Tuesday, April 12, 2016

Random Bits of Research - Guest Post, Review, and Giveaway

Random Bits of Research
By Edith Maxwell
Thanks for having me over, Kathy! My new historical mystery will be shelved as just that – but it’s really a cozy!
I’ve done a lot of research while writing Delivering the Truth and I thought I’d share some of it today. Life in 1888 was pretty different than it is now. I decided that my Quaker midwife would live in the house I live in now, and many of the buildings in my historic town of Amesbury, in the northeast corner of Massachusetts, still stand. But those are just buildings. Everyday customs, prices, and expressions have changed considerably.
So I’m going to open several of the books on my historic research shelf and give you random bits.

First up is Miss Parloa’s New Cook Boko and Marketing Guide (1880). In the introduction - “Food, Working Appliances and Sanitation,” I read this: “Starchy foods, fats, and sugar, also mineral matter and flavors are essential to a well-balanced diet.” Wow. Starch, fats, and sugar are all things many modern dieters are cautioned to avoid. I randomly opened to later in the book and find a recipe for Curry of Lobster. Who knew they made curry back then?

Records from a data source —
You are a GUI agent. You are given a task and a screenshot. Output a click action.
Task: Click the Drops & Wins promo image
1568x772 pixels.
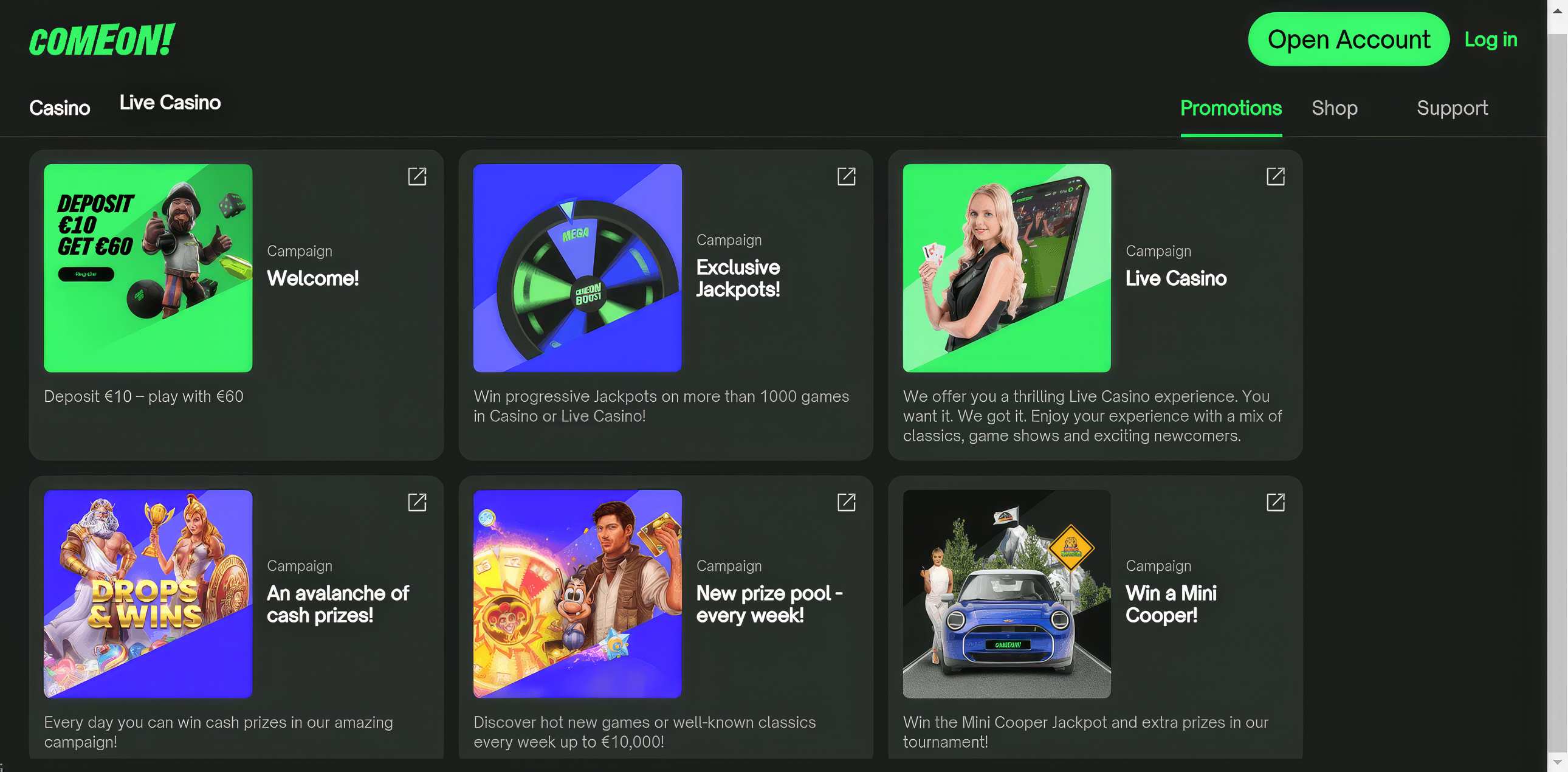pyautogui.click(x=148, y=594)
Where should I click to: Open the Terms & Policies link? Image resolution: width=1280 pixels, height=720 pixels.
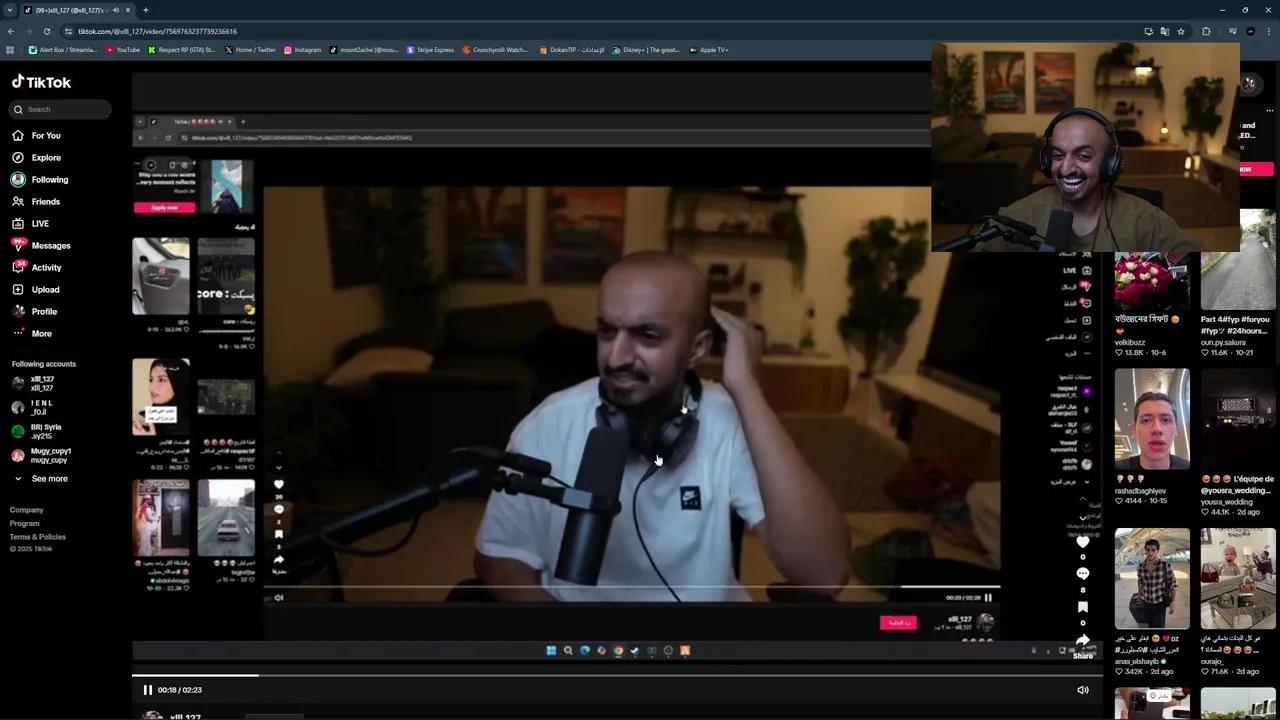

INSTRUCTION 1 —
Can you update the part of the guest post that opens with the words containing "I’ve done a" and closes with "have changed considerably.", swapping "Quaker" for "Shaker"?
INSTRUCTION 2 —
Could you output every line of the records from the data source word for word, leaving out the pictures?

RIGHT ANSWER 1 —
I’ve done a lot of research while writing Delivering the Truth and I thought I’d share some of it today. Life in 1888 was pretty different than it is now. I decided that my Shaker midwife would live in the house I live in now, and many of the buildings in my historic town of Amesbury, in the northeast corner of Massachusetts, still stand. But those are just buildings. Everyday customs, prices, and expressions have changed considerably.

RIGHT ANSWER 2 —
You are a GUI agent. You are given a task and a screenshot. Output a click action.
Task: Click the Drops & Wins promo image
1568x772 pixels.
pyautogui.click(x=148, y=594)
Where should I click to: Open the Terms & Policies link? Image resolution: width=1280 pixels, height=720 pixels.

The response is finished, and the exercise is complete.